The point is, lack of fat in my diet isn’t going to help me lose weight. I need to eat some fat to lose some fat.
I eat some foods known for their “healthy fats” regularly (like peanut butter, eggs, walnuts in my oats sometimes) but I definitely don’t get enough.
Though I like the nutty flavor, I often forget to sprinkle flaxmeal on my oatmeal. And while I do like black olives and salmon, but don’t eat them both regularly.
But honestly, I don’t like some of the good sources like avocado, beans or sardines, and don’t think I ever will.
That said, going with my whole “soaring with my strengths” mentality, instead of forcing myself to like what I can’t stand, I ought to focus on what I like and what small changes I can easily make, today.
For example, I do eat a ton of veggies and ought to use them as a vehicle for olive oil, for example. And I can sautee my eggs with olive oil instead of fat-free Pam spray, make English muffin pizzas with a drizzle of olive oil. Cook with it, add it to pasta and whole grains.
When I choose meat products, she recommended choosing local (lean, of course) cuts that are grass-fed, not corn-fed, as grass-fed meat has a higher quantity of Omega 3s (apparently we already get plenty of Omega 6s in our diets, but not enough 3s).
When we go out to eat, I can make sure to get wild salmon (farm-raised apparently doesn’t have as many Omega 3s) — and maybe add some EVOO to it.
I can also keep ground flaxmeal in the office freezer so it’s accessible for my morning oats.
It pains me to spend points on fat, but isn’t it better to do that that spend empty calories on pretzels, mints, etc?
The things that add up … are just taking up space in my food journal, space that could be filled with healthy goodness.
I have to “get over it,” because not only have I gained weight, but also, my cholesterol could use improvement.
(Note: It was tested in April and was fantastic — both LDL and HDL were at good levels– and then again in October and um … Houston, we have a problem! Plus the weight gain. Both of which could be improved by eating better).
It’s truly about eating clean, and fueling my body. Making better choices — not always catering to the desire at hand but rather thinking, “Which will fuel me better?” Which is the better expenditure of Points? (This ties in with the new WW Momentum program quite well).
Dr.
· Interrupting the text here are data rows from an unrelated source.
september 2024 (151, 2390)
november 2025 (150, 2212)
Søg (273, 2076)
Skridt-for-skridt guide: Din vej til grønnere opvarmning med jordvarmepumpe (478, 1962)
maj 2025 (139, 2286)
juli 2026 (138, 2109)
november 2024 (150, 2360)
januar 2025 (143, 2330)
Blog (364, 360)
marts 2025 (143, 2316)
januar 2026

G told me she’s pretty sure that just by adding some/more fat to my diet, I’ll lose these stubborn pounds I’ve gained from my middle.
I hope she’s right. But even if I don’t lose weight, I know healthy fats are good for me and if I’m treating my body like a temple … I need to own up to it, and embrace it.
I’m up for the challenge: my health is on the line.
How do you get your Omega 3s and good fats? Do you struggle with this too, and has your ED/DE (if you suffer/have suffered) play into this struggle at all?